NEW DELHI: Prime Minister Narendra Modi won an emphatic mandate on Thursday for a second consecutive term in general elections that saw him pitching national security as an invincible talisman.
In a tweet, Mr Modi promised an inclusive government. “With all + everybody’s confidence = victorious India,” he said. “Together we grow. Together we prosper. Together we build a strong and inclusive India. India wins yet again.”
In projecting himself as the choreographer of air raids on Balakot across the border, Mr Modi severely bruised a fractious and unequal opposition.

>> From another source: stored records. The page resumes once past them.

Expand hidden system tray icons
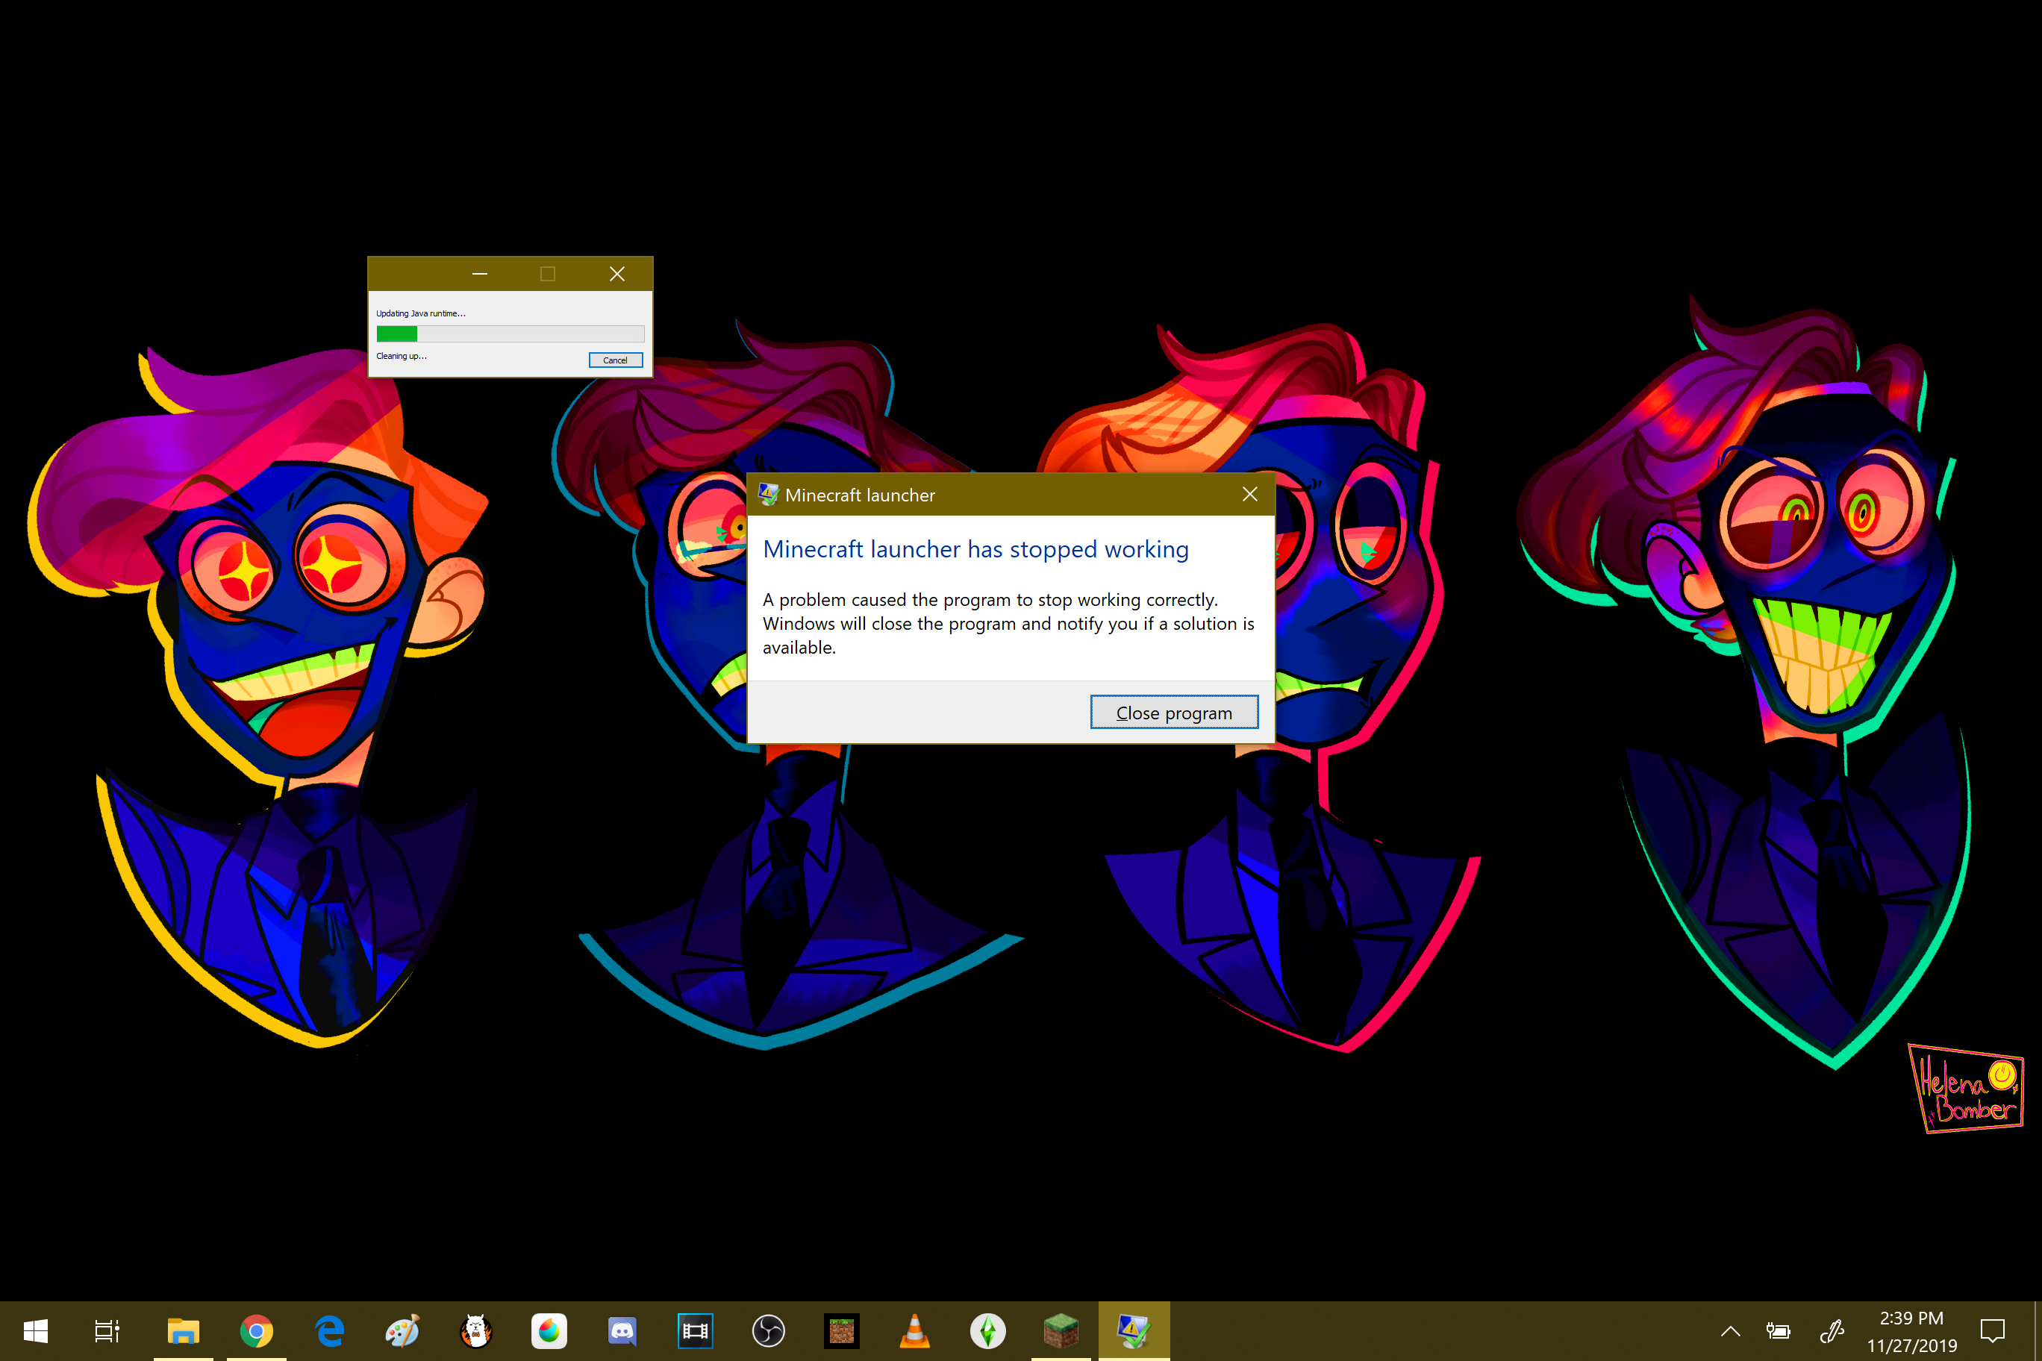 1730,1331
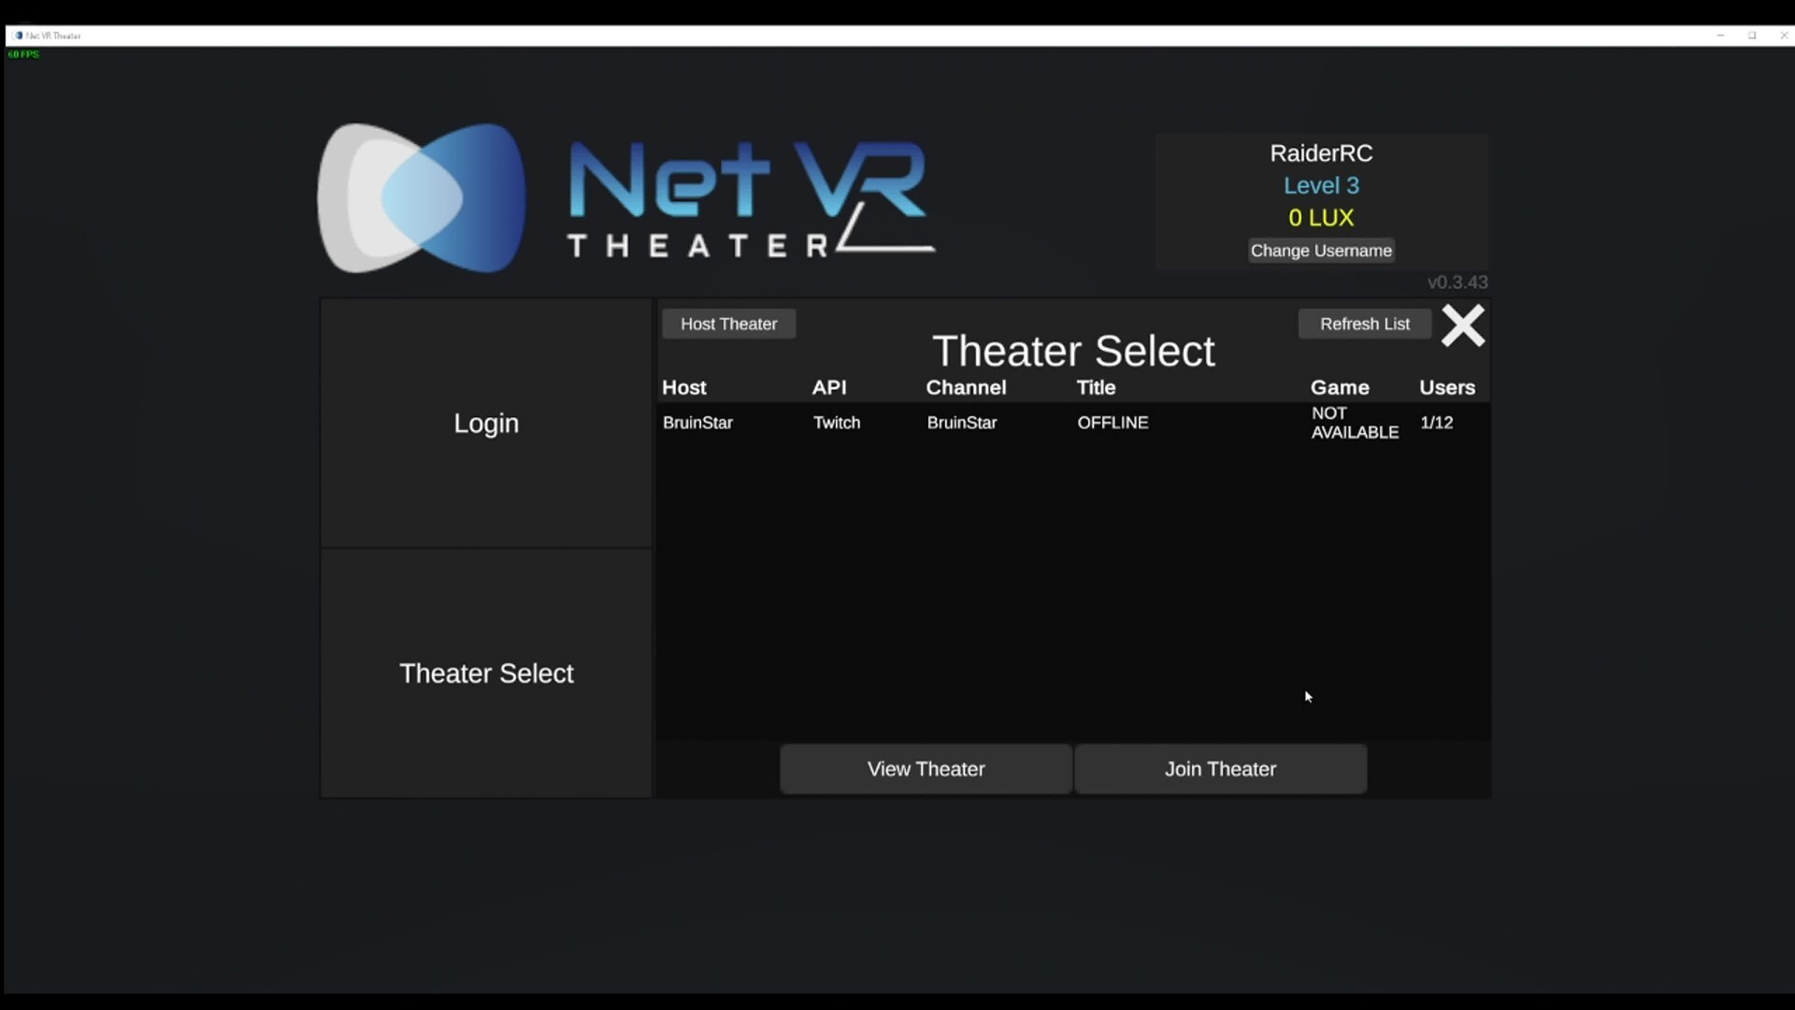The image size is (1795, 1010).
Task: Open the Login menu panel
Action: (x=486, y=423)
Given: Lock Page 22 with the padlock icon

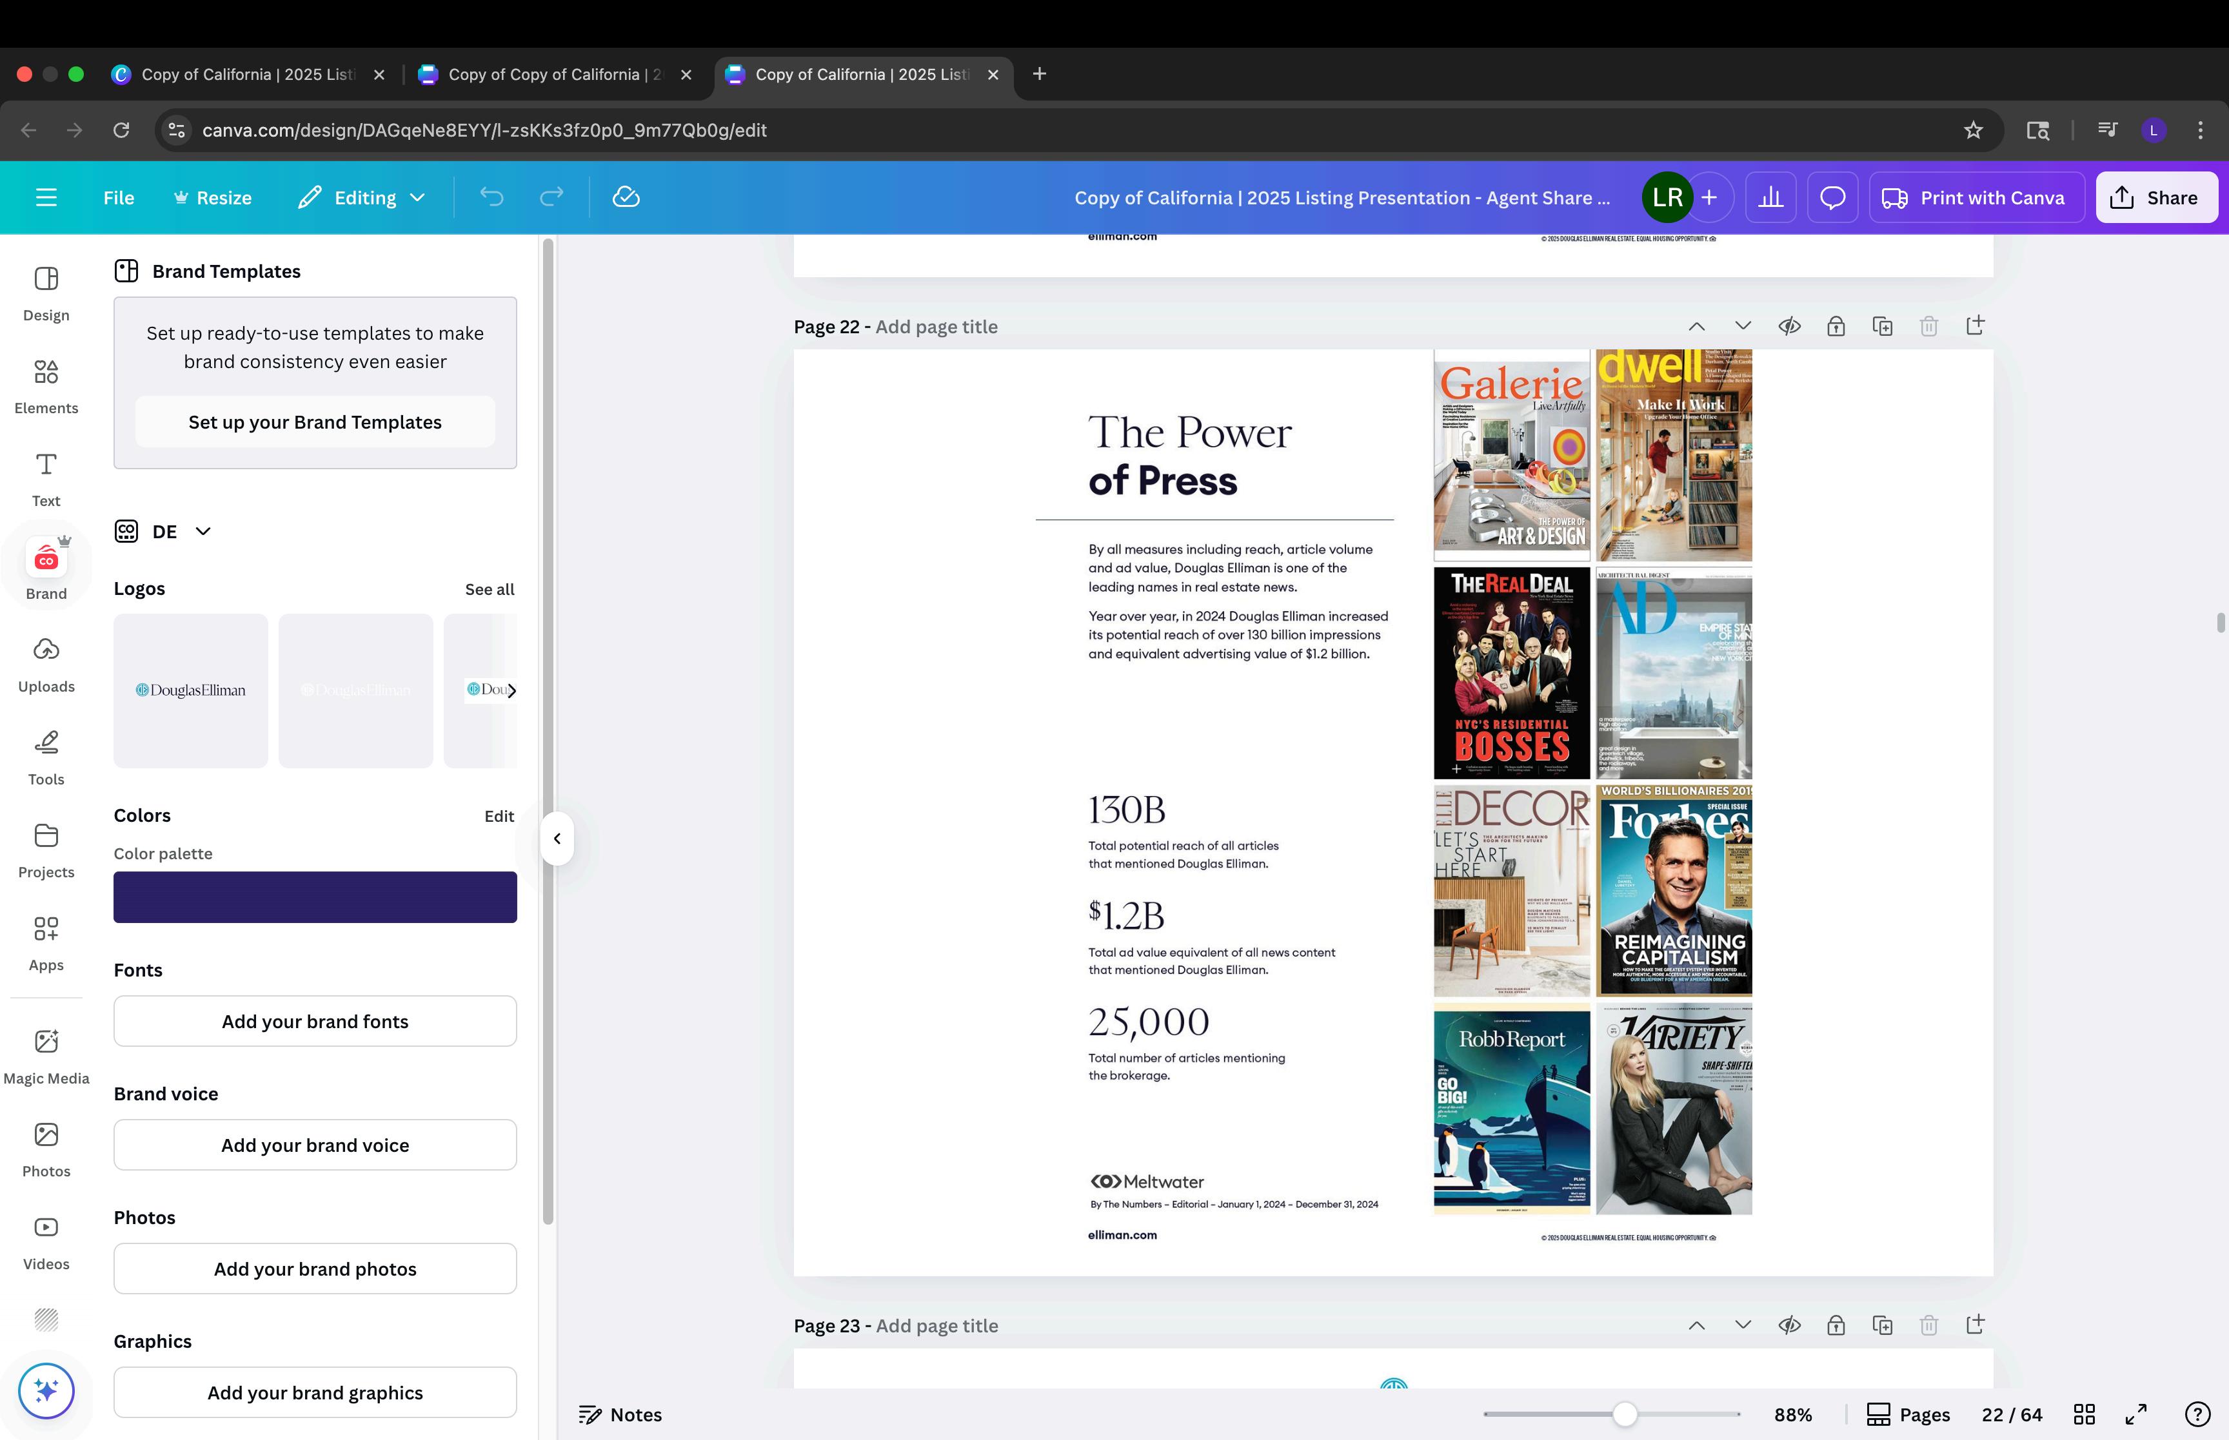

Congress president Rahul Gandhi lost his traditional seat in Amethi but was expected to win in Muslim-dominated Wayanad in Kerala while Mr Modi looked poised to sweep in Varanasi.
His Bharatiya Janata Party (BJP) shocked a formidable lower caste coalition of Samajwadi Party (SP) and Bahujan Samaj Party (BSP) in Uttar Pradesh by winning 60 of the 80 seats.
Rahul loses Amethi, congratulates BJP on its victory
The BJP was close to winning 300 seats in the 543-member Lok Sabha, a potential increase of 18 seats from the party’s tally in 2014.
Unlike the opposition, which projected grudging unity through much of the campaign, Mr Modi hosted a dinner for his allies in the National Democratic Alliance (NDA) two days before the results were out.
The prime minister shrewdly projected himself as the leader of choice against a confusing array of claimants in the opposition. It was only in the last leg of a seven-week process that the Congress first admitted that Gandhi was not a prime ministerial candidate.
At a press conference at the party headquarters in New Delhi, Mr Gandhi congratulated Mr Modi on his win, expressing the hope that he would look after the country with care and love, words the Congress leader used profusely but whose import was difficult to divine in an unusually heated campaign.
Mr Gandhi also congratulated BJP minister Smriti Irani who defeated him in his family stronghold of Amethi in Uttar Pradesh. His mother Sonia Gandhi looked primed to be the only Congress winner from Uttar Pradesh.
He said the Congress was backed by its ideology, a word that analysts have been trying to understand with little success.
The elections have delivered a complete rout to the communist-led Left Front in West Bengal who are now looking to winning a solitary seat in Kerala. Communists also won a face-saving four seats in Tamil Nadu through an alliance with a regional party. The rest have gone to the Congress, one of the few areas of success for the party.
Analysts said traditional votes of the Left Front had switched over to the BJP in West Bengal, enabling the rightwing party to put up a spectacular show against Chief Minister Mamata Banerjee. The BJP was looking to picking up 16 seats in the state from its previous two.
Ms Banerjee’s Trinamool Congress was looking to lose nine seats from its previous tally of 34 MPs as trends solidified late into the night. Congress won a single seat in West Bengal while the Communists drew a blank.
Significantly, the ideological fountainhead of the BJP, the Rashtriya Swayamsewak Sangh, said after the verdict that Indians must forget the acrimony of the elections, and jointly work in harmony for the country’s progress.